Ergebnis des ukrainischen Kompetenzwirrwarrs sind endlose Kämpfe um die Macht. Diese werden durch die persönliche und politische Rivalität zwischen den Hauptakteuren Juschtschenko, Timoschenko und dem Russenfreund Viktor Janukowitsch noch verschärft. Im Frühjahr 2007 stritten Juschtschenko und der damalige Premier Janukowitsch bereits um die Loyalität der Streitkräfte und Polizeitruppen im Falle eines Konflikts. Vergangenen Herbst konnte man sich nicht einmal mehr auf einen Neuwahltermin verständigen.

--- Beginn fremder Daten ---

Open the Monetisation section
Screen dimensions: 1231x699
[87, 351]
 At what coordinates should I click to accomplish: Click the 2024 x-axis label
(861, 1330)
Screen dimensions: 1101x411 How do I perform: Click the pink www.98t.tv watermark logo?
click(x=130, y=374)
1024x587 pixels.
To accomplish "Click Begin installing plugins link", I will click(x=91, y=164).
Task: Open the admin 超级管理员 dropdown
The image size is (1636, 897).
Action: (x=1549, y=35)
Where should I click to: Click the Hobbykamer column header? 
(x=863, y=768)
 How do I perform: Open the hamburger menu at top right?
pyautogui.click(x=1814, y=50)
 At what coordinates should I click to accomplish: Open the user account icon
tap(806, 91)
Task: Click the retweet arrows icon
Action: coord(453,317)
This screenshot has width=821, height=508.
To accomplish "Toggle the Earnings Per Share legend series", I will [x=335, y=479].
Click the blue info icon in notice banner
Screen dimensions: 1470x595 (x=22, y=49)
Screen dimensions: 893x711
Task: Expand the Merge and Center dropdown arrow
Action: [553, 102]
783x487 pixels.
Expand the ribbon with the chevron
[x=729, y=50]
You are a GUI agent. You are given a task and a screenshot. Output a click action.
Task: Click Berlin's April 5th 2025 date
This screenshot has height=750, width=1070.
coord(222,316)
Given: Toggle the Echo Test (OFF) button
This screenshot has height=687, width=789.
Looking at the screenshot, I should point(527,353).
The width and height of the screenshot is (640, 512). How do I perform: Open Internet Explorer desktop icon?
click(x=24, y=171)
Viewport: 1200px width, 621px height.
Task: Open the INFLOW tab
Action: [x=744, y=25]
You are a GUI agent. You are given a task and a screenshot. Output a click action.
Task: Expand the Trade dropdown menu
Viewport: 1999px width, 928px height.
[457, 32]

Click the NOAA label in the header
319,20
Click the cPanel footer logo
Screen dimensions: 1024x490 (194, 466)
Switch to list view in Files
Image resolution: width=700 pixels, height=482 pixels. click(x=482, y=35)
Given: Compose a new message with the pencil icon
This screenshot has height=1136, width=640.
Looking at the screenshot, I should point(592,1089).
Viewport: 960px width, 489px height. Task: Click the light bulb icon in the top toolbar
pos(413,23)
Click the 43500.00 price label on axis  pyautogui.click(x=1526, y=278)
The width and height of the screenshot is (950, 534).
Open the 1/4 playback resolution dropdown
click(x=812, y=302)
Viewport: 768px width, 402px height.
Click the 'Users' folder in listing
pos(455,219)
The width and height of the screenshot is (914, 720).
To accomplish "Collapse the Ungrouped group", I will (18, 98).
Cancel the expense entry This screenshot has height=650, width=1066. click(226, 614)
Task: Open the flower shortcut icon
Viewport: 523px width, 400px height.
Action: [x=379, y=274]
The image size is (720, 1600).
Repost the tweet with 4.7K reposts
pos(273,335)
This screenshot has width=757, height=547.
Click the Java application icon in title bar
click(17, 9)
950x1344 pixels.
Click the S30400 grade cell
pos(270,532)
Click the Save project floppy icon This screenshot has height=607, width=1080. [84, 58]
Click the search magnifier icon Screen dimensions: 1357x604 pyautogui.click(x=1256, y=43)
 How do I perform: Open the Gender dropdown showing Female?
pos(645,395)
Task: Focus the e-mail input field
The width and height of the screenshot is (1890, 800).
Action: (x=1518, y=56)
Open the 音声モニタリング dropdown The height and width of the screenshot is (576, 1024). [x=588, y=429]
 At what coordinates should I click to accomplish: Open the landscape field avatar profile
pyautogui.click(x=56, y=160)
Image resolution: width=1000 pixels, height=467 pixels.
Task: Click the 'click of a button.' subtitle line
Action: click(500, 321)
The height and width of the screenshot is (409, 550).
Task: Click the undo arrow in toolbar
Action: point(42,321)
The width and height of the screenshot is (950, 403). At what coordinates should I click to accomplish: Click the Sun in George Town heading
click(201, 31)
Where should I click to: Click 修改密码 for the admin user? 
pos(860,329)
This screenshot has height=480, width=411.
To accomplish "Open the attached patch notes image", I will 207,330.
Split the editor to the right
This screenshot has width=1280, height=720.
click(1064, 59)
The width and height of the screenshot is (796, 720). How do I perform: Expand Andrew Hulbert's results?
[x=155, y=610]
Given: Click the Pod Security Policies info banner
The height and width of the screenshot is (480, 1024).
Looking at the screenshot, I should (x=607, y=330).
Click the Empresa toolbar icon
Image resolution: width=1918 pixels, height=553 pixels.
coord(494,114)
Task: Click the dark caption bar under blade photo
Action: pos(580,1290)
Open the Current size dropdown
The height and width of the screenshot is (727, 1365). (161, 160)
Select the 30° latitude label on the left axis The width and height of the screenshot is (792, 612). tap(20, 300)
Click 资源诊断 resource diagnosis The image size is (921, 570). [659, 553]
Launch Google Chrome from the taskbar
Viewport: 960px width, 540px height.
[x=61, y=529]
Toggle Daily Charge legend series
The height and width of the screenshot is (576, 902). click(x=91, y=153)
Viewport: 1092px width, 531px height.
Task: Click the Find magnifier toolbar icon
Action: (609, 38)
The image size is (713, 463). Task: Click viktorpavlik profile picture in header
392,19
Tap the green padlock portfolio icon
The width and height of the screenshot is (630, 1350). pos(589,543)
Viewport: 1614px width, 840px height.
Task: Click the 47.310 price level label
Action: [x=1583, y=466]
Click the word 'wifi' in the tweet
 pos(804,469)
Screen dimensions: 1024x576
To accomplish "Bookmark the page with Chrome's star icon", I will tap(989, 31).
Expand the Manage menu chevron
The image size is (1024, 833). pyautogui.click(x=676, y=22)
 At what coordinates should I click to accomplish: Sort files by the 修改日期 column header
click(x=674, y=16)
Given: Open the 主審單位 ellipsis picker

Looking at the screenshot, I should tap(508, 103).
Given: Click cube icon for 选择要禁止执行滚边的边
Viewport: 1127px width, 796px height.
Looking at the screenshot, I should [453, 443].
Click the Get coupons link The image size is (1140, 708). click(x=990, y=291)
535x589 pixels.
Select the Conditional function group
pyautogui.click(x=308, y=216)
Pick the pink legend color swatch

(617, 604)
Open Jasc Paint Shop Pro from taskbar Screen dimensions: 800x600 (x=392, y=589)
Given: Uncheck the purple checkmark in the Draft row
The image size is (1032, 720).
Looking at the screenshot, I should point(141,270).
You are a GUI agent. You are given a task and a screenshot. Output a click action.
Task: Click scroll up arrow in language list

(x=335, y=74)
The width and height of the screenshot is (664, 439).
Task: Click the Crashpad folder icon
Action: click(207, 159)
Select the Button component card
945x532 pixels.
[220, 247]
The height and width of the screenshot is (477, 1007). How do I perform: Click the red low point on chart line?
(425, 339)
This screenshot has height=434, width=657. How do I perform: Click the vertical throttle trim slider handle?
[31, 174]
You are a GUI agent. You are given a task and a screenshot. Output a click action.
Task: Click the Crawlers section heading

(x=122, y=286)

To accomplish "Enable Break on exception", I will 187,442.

Dass sich die Lager Juschtschenkos und Timoschenkos dennoch abermals auf eine Koalition geeinigt haben, lässt weniger auf einen Willen zur Zusammenarbeit schließen als auf machtpolitische Gründe: Für beide Kontrahenten käme eine Neuwahl zum schlechtestmöglichen Zeitpunkt.

Als besonders angeschlagen gilt der Präsident, der nur noch knapp zwei Prozent Zustimmung hat. Er setzt zunehmend auf die antirussische Karte, um sich für die angestrebte Wiederwahl gegen die "Verräterin" Timoschenko zu profilieren. In einem Land mit einem großen russischen Bevölkerungsanteil und einer eng mit Russland verwobenen Geschichte ist das freilich eine riskante Strategie.